Your task: Every line of the records below that holds the word "toolbar" belongs in the answer.

Source data:
--- --- ---

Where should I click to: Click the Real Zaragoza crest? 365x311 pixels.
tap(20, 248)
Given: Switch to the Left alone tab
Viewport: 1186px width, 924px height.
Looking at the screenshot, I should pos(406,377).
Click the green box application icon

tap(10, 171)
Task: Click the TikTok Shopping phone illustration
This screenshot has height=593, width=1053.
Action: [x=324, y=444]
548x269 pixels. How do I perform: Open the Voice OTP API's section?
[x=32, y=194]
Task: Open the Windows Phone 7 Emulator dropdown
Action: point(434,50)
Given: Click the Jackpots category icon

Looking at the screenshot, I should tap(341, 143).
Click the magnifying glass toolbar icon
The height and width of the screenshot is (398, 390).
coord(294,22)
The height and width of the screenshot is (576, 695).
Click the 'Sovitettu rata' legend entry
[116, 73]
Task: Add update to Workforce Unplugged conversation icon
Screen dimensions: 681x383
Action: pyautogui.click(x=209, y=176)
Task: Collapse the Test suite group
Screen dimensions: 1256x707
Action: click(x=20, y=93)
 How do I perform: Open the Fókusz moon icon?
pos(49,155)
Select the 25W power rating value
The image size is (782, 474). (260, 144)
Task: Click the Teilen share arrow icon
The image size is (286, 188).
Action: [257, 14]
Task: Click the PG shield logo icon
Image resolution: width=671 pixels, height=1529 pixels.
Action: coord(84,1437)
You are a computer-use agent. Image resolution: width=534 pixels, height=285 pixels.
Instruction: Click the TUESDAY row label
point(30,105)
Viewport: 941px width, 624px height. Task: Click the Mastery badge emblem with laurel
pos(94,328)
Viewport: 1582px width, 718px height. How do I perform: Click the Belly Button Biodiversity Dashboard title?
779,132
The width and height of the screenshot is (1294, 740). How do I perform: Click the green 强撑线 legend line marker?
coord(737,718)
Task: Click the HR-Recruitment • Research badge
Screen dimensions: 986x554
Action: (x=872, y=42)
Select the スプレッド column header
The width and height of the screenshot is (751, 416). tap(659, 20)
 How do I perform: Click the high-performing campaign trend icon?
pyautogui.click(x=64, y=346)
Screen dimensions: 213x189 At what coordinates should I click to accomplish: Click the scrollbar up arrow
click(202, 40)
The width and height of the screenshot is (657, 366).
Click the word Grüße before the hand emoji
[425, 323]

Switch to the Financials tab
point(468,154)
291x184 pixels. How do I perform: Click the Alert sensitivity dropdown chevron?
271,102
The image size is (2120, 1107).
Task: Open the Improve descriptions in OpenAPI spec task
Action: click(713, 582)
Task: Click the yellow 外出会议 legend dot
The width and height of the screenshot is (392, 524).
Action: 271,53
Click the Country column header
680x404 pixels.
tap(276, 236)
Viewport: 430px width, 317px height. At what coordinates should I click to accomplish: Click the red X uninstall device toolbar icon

--- --- ---

Output for this exercise:
Click the magnifying glass toolbar icon
Viewport: 430px width, 317px height. At what coordinates should I click to accomplish: Click the red X uninstall device toolbar icon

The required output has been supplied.